• _Written request_
Reproduce verbatim, without alteration, the items running from the line that contains "Given: Click the Output folder text field" down to the line that contains "Looking at the screenshot, I should (x=399, y=379).", both of those lines included.

* Begin Dataset excerpts *

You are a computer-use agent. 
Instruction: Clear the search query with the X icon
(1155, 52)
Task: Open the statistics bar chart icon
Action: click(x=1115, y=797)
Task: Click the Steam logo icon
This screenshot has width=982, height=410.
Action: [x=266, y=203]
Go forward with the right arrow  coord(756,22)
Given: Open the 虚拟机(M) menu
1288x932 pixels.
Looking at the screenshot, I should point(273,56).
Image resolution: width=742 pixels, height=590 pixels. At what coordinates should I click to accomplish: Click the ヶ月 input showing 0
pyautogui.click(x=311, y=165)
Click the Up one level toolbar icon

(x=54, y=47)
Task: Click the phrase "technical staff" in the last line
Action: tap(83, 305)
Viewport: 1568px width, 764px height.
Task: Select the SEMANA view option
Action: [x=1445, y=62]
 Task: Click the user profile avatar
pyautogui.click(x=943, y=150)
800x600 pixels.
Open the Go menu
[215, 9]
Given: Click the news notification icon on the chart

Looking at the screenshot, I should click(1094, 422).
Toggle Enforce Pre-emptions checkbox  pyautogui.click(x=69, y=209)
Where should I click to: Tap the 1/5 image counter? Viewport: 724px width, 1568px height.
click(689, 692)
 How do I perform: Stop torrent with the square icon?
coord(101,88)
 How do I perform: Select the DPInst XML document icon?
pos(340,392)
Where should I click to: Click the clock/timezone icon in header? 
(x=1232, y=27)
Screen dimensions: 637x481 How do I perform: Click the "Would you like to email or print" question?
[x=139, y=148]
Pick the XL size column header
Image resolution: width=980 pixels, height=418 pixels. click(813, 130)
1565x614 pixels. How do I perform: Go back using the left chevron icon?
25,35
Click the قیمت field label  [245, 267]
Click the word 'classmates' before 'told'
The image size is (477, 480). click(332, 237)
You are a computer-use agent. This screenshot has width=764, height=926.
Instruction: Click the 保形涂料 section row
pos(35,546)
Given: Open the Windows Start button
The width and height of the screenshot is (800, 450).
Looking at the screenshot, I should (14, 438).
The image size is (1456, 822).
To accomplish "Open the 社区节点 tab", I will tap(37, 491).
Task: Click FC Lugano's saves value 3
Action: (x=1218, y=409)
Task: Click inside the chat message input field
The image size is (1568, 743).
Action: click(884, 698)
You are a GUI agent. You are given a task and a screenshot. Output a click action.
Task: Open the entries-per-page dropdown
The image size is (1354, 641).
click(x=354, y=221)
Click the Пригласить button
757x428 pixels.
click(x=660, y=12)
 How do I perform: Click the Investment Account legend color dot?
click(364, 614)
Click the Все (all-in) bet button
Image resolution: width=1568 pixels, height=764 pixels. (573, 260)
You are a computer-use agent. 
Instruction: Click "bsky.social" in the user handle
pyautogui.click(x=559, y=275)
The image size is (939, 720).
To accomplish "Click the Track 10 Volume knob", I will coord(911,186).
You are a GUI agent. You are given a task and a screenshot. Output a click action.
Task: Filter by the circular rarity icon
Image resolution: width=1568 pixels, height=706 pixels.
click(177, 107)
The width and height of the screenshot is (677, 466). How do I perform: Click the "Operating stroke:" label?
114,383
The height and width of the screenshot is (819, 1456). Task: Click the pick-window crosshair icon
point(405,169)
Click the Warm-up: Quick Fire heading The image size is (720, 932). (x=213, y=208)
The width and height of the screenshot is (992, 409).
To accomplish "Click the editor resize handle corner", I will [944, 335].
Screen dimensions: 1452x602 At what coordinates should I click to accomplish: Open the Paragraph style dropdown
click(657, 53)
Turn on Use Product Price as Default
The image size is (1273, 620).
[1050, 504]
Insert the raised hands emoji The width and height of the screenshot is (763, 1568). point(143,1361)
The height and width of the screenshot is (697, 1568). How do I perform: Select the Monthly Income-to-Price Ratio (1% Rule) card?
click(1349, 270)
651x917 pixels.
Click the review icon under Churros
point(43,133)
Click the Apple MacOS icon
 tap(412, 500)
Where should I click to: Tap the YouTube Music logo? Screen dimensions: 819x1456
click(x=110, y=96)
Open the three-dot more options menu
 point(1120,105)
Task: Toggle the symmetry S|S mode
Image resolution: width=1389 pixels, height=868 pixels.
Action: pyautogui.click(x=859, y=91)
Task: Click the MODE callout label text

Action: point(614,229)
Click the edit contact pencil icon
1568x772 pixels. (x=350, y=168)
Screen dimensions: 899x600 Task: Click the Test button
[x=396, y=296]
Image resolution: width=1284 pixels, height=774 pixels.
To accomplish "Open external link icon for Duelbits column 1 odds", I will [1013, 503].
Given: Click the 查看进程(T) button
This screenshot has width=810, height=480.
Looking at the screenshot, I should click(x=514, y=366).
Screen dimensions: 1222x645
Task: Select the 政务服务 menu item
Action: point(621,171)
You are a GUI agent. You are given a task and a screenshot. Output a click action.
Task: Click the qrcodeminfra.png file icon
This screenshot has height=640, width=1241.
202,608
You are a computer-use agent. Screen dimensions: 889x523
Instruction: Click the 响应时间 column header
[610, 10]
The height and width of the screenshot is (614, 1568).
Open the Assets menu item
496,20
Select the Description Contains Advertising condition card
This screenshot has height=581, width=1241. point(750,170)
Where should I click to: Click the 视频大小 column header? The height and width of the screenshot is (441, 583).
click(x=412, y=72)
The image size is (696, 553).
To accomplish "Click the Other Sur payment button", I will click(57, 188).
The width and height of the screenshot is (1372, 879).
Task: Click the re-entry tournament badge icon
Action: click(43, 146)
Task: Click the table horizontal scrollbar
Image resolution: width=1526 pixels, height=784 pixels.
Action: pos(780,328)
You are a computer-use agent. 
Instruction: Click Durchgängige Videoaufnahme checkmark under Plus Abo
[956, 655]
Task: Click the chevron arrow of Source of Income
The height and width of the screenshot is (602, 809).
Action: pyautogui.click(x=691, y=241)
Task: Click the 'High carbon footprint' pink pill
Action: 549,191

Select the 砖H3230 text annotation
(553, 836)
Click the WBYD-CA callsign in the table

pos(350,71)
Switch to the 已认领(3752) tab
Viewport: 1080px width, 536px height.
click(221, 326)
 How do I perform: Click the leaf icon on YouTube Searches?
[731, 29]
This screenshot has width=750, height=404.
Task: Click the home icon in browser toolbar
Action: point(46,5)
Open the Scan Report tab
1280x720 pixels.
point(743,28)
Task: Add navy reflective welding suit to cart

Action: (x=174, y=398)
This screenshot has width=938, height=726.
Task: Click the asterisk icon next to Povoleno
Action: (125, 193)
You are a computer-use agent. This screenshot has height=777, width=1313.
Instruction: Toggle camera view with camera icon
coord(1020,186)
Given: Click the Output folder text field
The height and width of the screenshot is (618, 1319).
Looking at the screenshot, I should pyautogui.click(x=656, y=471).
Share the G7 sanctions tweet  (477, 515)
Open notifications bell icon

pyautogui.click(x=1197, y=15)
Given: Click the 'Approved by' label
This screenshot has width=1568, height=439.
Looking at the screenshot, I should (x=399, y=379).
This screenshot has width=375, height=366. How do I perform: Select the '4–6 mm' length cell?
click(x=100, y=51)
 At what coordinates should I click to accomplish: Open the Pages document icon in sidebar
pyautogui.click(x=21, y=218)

* End Dataset excerpts *

• _Expected answer_
Given: Click the Output folder text field
The height and width of the screenshot is (618, 1319).
Looking at the screenshot, I should pyautogui.click(x=656, y=471).
Share the G7 sanctions tweet  (477, 515)
Open notifications bell icon

pyautogui.click(x=1197, y=15)
Given: Click the 'Approved by' label
This screenshot has width=1568, height=439.
Looking at the screenshot, I should (x=399, y=379).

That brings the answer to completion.